Sunday 23 September 2012

Obiter Dicta



Sunday, September 23rd.

Hello again. Long time no blog.

Actually, I have been very busy since last we virtually met. I had my gig at the Edinburgh Book Festival, reading from, and discussing ‘The Locked Ward’. That was an enjoyable experience. My wife and daughter, some old friends, from hospital and school days, were there; and a sizeable number of people I’d never met. There were one or two probing questions too, but I think I managed to answer most of them to the questioner’s satisfaction. I have a similar gig a week on Tuesday at the Wigtown Book Festival. I’ve never been there, so I’m looking forward to it. I also met my agent at the publishers’ do on the last evening, and he made a suggestion for my next project (of which more in later blogs) which has kept me writing at a furious pace for days now – an average of four and a half thousand words a day. I think it’s shaping up nicely, though I do say it myself. Got the title and the main thrust of the narrative a week or so ago. And the one missing aspect, the twist in the plot, came to me this morning when Herself and I were shopping in Marks & Sparks. It’s true what they say – you can get everything there.

            I also had my old Mammy staying for a week, in between times, and had the pleasure of running her all over the county to meet various old (and I mean old) friends. Mum is 87. During her stay, my own 61st birthday happened. Then we had our granddaughters for the day yesterday. And the cycle of life was brought home sharply to me. 

We walked down to the shops with the girls, the younger (4-year-old) holding my hand. And it reminded me not only of the obvious comparable occasions: holding her older sister’s hand at that age, or even her mother’s; but also of how, 56 years ago, my own grandfather, Willie O’Donnell, used to meet me as a child off the school bus. Mum put me on it at Ramsay Crescent and Grandad used to meet me off it at the stop in Bathgate near the Co-op Drapery, where he was manager. He’d take my hand and walk me across the street and down to the primary school in Livery Street. He was 61. 

            He survived the First World War, and returned to Norwich, where he had been billeted before active service, to meet the girl he had fallen in love with, the young, pretty and resonantly named Ivy Bunn. They married in 1924. I have a few photographs of the occasion, one of the newly weds, Ivy standing one step lower than Willie to address the fact that she was almost a foot smaller than him.They had ten children, one of whom, Laurence, died as an 11 year old. Nine sons and one daughter, Evelyn. Lucky Evelyn, eh? Nine brothers and no sister.
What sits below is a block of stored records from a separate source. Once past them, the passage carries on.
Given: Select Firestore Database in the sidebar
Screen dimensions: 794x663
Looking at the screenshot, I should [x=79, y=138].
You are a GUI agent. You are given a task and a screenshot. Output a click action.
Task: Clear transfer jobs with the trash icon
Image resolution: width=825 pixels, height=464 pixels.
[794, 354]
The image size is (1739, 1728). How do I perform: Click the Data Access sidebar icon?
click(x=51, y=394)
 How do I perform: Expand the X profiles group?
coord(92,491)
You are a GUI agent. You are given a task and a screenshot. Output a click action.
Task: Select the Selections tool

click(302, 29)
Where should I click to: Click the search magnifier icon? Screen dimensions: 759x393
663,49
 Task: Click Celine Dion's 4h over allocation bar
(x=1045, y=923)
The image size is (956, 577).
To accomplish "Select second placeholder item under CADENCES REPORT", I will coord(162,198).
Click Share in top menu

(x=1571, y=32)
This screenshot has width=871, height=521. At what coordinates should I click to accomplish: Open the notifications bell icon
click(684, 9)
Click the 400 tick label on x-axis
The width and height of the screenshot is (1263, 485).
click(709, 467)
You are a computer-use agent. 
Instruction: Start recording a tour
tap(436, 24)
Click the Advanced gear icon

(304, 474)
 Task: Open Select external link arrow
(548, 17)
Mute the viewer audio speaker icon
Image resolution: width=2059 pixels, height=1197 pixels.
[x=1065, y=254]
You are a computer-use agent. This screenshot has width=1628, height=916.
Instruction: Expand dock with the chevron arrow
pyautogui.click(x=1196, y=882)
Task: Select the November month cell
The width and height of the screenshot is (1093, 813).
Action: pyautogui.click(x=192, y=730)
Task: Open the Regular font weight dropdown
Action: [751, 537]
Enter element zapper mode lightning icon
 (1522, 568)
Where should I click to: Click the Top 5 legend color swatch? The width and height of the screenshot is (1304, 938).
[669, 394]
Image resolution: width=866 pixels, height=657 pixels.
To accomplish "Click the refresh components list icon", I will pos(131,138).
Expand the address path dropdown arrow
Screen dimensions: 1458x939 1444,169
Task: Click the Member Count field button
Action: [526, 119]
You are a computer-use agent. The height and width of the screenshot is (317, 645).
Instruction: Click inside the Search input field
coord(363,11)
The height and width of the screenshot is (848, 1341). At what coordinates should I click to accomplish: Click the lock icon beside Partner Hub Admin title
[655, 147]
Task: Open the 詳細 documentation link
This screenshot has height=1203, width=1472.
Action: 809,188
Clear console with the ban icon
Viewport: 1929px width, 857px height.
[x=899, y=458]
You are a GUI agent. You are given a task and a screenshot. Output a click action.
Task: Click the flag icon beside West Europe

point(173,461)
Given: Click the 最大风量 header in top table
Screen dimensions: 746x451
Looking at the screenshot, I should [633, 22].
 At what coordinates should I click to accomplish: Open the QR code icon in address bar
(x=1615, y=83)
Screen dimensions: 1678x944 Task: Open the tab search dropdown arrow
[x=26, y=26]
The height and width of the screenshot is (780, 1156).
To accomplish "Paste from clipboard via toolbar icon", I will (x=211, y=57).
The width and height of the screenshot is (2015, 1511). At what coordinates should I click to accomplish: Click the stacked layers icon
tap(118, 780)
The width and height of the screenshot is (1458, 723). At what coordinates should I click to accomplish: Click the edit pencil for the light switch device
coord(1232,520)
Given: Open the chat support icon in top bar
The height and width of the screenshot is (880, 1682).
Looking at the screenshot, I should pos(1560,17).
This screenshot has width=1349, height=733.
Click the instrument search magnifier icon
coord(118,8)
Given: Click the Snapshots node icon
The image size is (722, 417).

The old man lived until he was a week short of his 92nd birthday. My grandmother died at 86. I have written a biographical monograph, ‘The Lives of the Saints’, that records what I know of their early lives, and of my father’s childhood. I may post extracts – maybe on Armistice Day. I still miss them, the love and the encouragement they gave me, their eldest grandchild. I can only hope that, when I go (probably a lot earlier than 86, far less 92), my own grandchildren will look back on our time together with as much affection. 

And I am reminded of a poem I wrote for the one O’Donnell uncle I never knew: Laurence. It was published in my second collection of poetry, ‘Smoke & Mirrors’. I’ll finish off today by posting it.

OTHER ECHOES
Down the passage which we did not take
Towards the door we never opened
Into the rose-garden.   TS Eliot

My father’s brother, Laurence, died,
11, in 1946.

I pore over his school photograph,
and, like clever cinematography,
or a mirror that lets no reflection fix,
his features become, one after another,
the eyes and smile of all his brothers,
forming and dissolving in the mind.

Who knows what would have been his life,
if things had been different, fate more kind?

What woman might have been his wife?
That sober virgin these long years
that daily haunts the half-dim pews
and lives on candle-light and prayers,
a gleg wee lassie till she heard the news?
Or one who married someone else,
widowed, re-married, dead herself?

And the cousins that I might have had –
they flick through the mind as half-formed questions –
negatives, outlines, the merest suggestions
of the kids who might have called Laurence ‘Dad’.

Freakish, both of us older, so young –
a middle-aged nephew; a child-uncle, dead.
He was alive in a different time
and no reflection entered his head
that I’d be alive in years to come,
a nephew he would never know,
staring into living eyes that died so long ago.